With such shallow material to work with, the cast winds up unable to stretch or succeed. Colin Ferrell’s trying as the aforementioned one-armed father, but his character is so demonstrably extraneous that he’s left to his Sisyphean struggles without much fanfare. Michael Keaton and Danny DeVito, the mogul and ringmaster, respectively, are allowed to coast on their charismas’ fumes, Eva Green’s wasted as a trapeze artist, and the kids are even more bland and useless than the usual stock child characters. The VFX almost work, but they’re overused (I know, I was shocked too), and Dumbo hisself winds up looking creepy and ridiculous more often than he does cute and endearing. Danny Elfman’s score, replete with his usual bombast and choral bits, is possibly the best part for me, but it’s often too loud in the mix, shouting down anything and everything on screen.

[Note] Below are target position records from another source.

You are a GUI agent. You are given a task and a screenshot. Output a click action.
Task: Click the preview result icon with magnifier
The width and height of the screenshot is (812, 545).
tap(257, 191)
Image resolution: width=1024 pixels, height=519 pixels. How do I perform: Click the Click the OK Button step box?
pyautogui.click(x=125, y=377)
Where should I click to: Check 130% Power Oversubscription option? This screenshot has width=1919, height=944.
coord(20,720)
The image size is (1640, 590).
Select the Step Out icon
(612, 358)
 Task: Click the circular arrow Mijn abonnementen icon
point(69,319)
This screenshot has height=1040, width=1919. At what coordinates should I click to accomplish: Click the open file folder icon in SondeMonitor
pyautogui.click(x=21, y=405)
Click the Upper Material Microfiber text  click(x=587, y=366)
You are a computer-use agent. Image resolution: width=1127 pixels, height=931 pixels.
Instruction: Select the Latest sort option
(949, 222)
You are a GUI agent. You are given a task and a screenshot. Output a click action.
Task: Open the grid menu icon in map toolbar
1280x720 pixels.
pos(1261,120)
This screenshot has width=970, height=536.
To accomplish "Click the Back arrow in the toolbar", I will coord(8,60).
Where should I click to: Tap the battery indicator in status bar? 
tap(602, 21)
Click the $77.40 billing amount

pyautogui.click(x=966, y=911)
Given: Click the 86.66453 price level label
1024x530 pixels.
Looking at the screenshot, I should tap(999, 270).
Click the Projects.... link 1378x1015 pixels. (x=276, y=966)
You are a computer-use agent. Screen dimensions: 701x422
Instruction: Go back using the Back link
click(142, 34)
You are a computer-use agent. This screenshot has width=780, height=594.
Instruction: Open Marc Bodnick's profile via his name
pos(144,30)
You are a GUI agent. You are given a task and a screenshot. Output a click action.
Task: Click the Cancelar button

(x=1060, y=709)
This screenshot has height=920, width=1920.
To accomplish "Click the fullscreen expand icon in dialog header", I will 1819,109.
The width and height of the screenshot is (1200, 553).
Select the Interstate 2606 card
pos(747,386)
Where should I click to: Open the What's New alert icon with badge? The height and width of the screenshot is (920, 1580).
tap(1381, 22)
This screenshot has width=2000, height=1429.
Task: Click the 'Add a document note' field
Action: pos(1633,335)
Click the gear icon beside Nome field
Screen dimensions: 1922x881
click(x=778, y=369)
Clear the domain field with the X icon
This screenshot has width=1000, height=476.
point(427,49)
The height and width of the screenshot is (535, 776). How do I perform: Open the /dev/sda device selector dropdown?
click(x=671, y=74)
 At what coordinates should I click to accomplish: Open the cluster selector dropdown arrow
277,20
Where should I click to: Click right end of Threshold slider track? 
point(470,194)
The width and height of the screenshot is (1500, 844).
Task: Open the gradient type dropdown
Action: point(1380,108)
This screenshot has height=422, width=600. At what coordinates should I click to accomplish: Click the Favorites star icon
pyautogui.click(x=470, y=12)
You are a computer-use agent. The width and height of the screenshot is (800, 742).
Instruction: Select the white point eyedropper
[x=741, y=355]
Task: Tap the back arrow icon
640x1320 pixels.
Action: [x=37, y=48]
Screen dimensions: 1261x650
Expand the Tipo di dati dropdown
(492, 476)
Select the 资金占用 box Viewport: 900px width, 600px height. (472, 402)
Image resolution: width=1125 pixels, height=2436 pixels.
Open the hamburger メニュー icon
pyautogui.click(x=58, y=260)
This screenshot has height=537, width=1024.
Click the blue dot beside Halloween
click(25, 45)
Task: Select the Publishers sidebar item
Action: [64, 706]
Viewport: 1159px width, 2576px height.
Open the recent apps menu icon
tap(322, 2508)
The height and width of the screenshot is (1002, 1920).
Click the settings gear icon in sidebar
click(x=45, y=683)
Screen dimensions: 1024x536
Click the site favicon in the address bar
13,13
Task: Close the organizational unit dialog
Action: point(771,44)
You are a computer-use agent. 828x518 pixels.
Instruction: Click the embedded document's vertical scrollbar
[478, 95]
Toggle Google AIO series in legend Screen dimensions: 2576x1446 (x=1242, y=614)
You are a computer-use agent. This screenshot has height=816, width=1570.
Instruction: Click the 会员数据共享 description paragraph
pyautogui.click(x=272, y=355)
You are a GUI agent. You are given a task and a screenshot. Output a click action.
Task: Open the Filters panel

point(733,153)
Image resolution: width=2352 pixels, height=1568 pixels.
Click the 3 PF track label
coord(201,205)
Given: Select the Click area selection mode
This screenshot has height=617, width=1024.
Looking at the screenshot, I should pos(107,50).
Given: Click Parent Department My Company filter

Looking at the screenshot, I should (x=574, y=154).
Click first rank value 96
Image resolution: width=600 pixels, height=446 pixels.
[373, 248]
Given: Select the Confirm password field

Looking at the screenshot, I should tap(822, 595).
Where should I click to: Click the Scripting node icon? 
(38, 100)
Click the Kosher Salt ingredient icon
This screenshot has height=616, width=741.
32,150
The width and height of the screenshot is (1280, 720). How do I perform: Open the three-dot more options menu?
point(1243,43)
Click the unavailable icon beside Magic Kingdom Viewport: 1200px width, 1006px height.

At the end of the day, I had low expectations for this film, especially with the lifelessness and hackery associated with the preceding remakes, but this one feels even worse, what with the overload of plot and character ballast and a fundamental miss of the original’s point and flavor. It’s not even entertaining in its laziness and ineptitude! Disney seems to be getting further and further away from being able to channel any sort of whimsy of imagination, and these remakes are increasingly looking like the company’s atrocious live-action fare from the 70s through the 90s. (Hell, maybe we can get yet another worthless Herbie the Love Bug reboot while we’re at it, eh?) Don’t bother with this worthlessness, even when it’s free on TV or at the library: It’s not worth your time at all.